最終章 第六話 天地否
本陣も大光寺城へと進む。座していた林を抜け、見晴らしのよい田んぼの、細い畦道に入った。すると……向こう側の林から、南部の二羽鶴の旗が見えた。
滝本勢七百、大浦の本陣を急襲する。予想外の事態に兵らは乱れ、倒されていった。組織していた火縄隊は無意味。敵兵は一斉に矢を浴びせかかり、怯んだところを討ち取っていく。田んぼに転げ落ちた者、泥まみれになりながらも起き上がって、敵兵と取っ組み合いをする者。ただし助太刀に入った敵に横より刺される。
為信の危機だ。
すべてを捨て、大浦城へと戻ろうとする。滝本は“あれが為信ぞ”と指さす。敵の意気は高まり、こちらへと向かってくる。
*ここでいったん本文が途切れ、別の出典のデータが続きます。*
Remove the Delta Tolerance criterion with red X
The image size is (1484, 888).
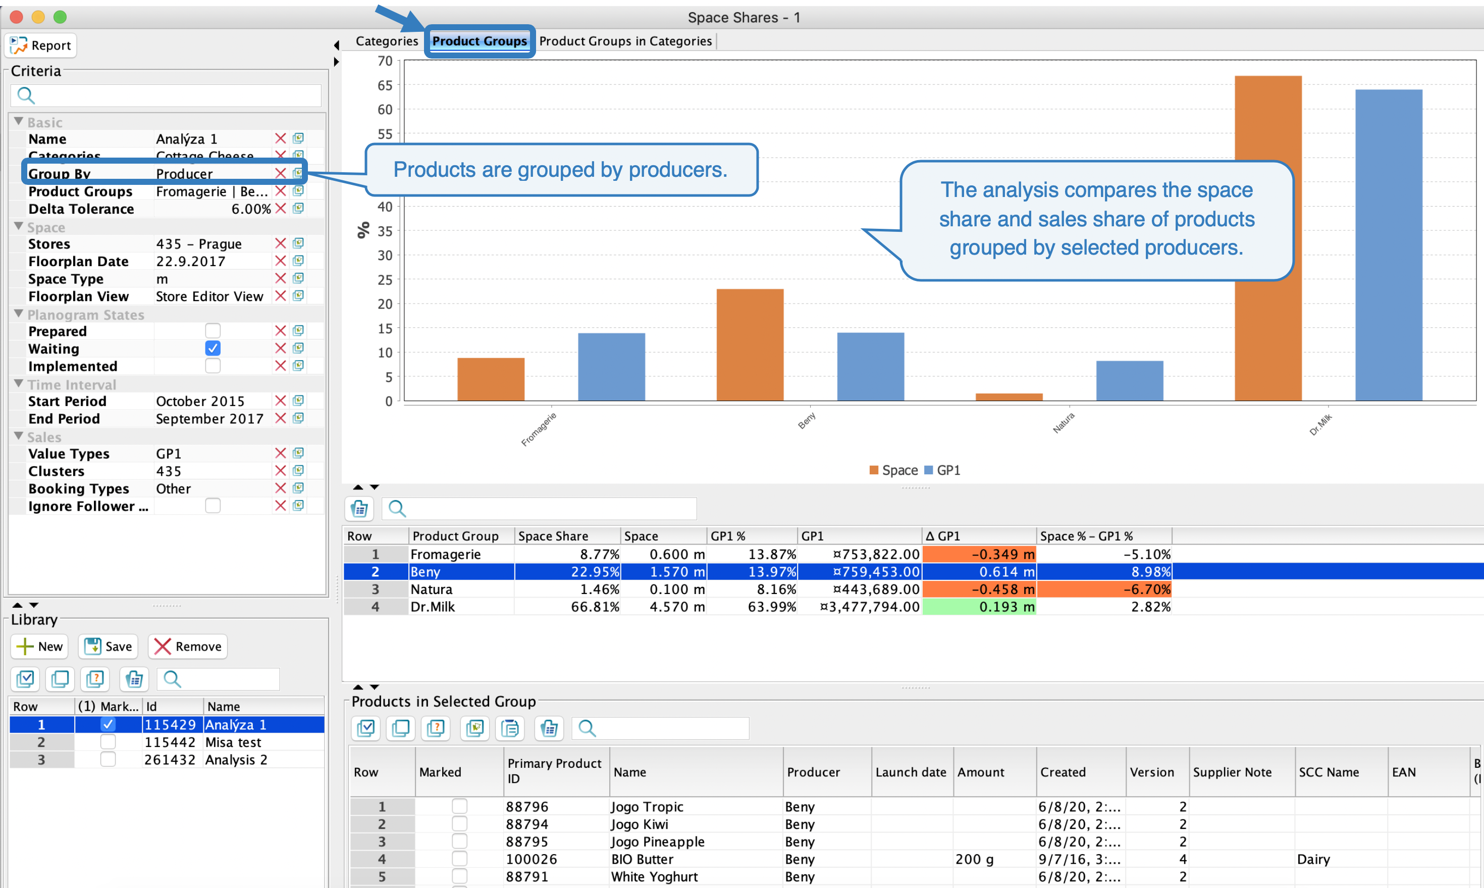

己の馬は、どこかへと行ってしまった。おい、そこの者。馬を貸せ。……よし、そうだ。大将が死んでは、津軽統一は果たせぬ。今は退いて、様子を見るべきだ。
その時、為信の乗る馬の尻に、槍が突き刺さる。馬は大声をあげ、高く足をあげた。為信は後ろざまに倒され、田んぼの泥の中に転げ落ちる。
兜が外れた。紐が切れる。長く伸びたあご髭が、汚泥に浸かる。虫などは毛をつたい、体の至るところをまわる。為信にそれらを払う余裕はない。
……近くの者が兜を拾い上げて、自らかぶった。田んぼのあぜ道に仁王立ちし、敵兵へ刃を向ける。“我こそは為信だ”と叫び、勇ましく敵兵の中に飛び込んだ。
為信はなんとか田んぼより足を出す。草履は失い、裸足のまま大浦城へと駆けていく。
そのうち、異変に気付いた第一陣と第二陣がこちらへ来る。滝本は仕方なしに襲うのをやめ、大光寺城へと引き上げていった。……沼田は本陣を見つけることができず、近くにいた第二陣の小笠原に知らせた。こちらの兵らも弱ってはいたが、本陣が倒されては元も子もないと急いで探したのだ。
こうして、大光寺の初戦は滝本勢の勝利に終わる。数多くの錫杖の旗は戦の泥にまみれ、神仏の加護だけでは勝てぬ相手だと証明していた。ただ一つ、卍の旗だけが汚されることなく戻ったのは幸いか。